Signal interpretation

A point outside the 3σ limits indicates special-cause variation. If a sample shows p = 0.18 while UCL is 0.11, treat it as a true signal until proven otherwise: confirm measurement rules, check material lots, review operator changes, and document corrective actions. Recalculate limits only after the cause is removed and a stable period is re-established.

Sampling discipline

Use rational subgrouping: each sample should represent a short, consistent production window. Mixing multiple days into one sample can hide spikes. Keep inspection criteria fixed, and record n and d directly from the same definition of “defective.” For low defect rates, increase n to reduce σ and avoid limits that are too wide to detect meaningful changes.

Audit-ready exports

The CSV and PDF exports capture p, LCL, CL, and UCL for each sample plus the status flag. This supports traceability during ISO-style audits: you can attach the PDF to a nonconformance report, or import the CSV into a dashboard for monthly trending.
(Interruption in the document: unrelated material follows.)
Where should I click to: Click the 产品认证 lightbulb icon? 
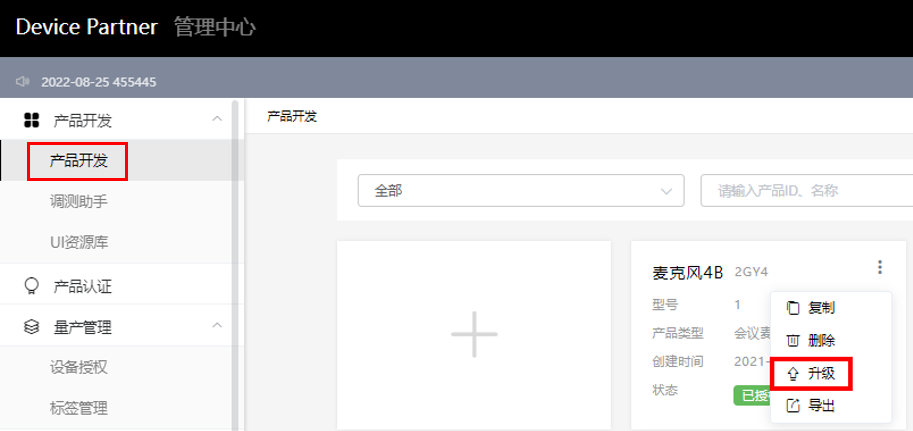click(x=31, y=286)
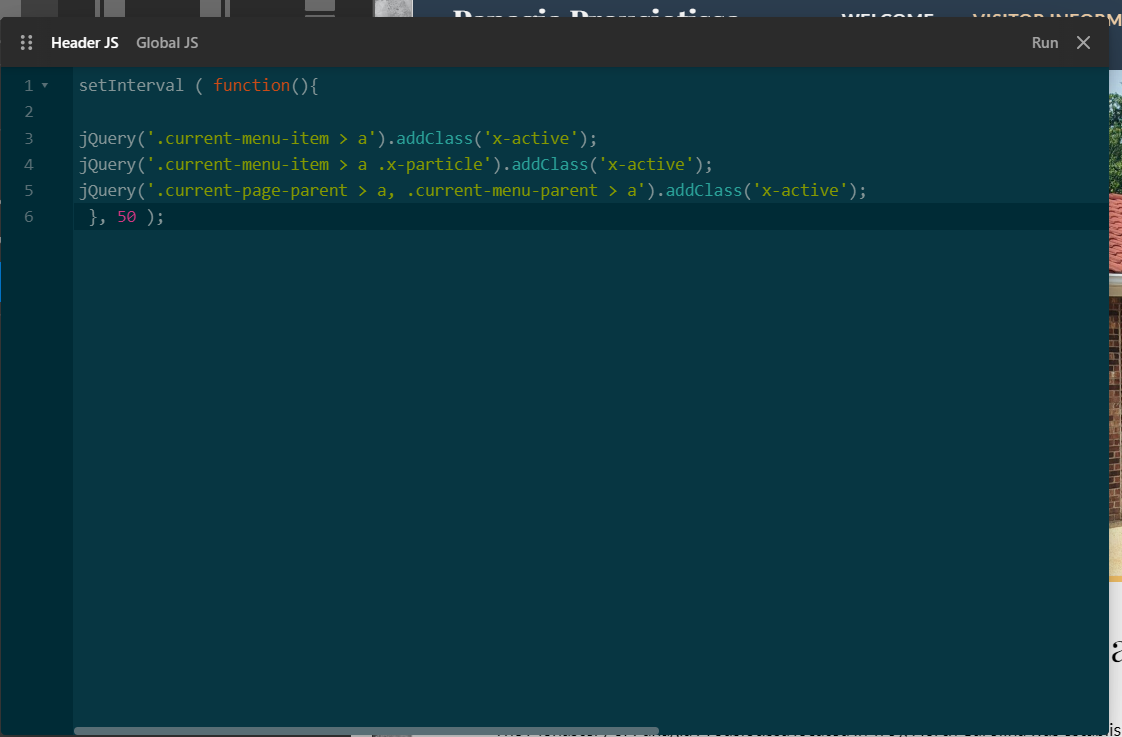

Always store the raw counts alongside the chart output for reproducibility. Use this calculator after each lot release to standardize reporting, reduce debate, and speed corrective-action approvals internally.

Next-step decisions

When the chart is in control, focus on reducing p̄ through structured improvement: Pareto the defect types, run designed trials, and confirm gains with new samples that stay within limits while trending lower. When it is out of control, prioritize containment and root-cause analysis before capability claims, because unstable processes invalidate yield forecasts and customer risk estimates.

FAQs

What inputs are required for a p chart?

Provide at least two samples with inspected count n and defectives d. Labels are optional. Keep the defect definition consistent across samples, and avoid mixing multiple time periods into one sample.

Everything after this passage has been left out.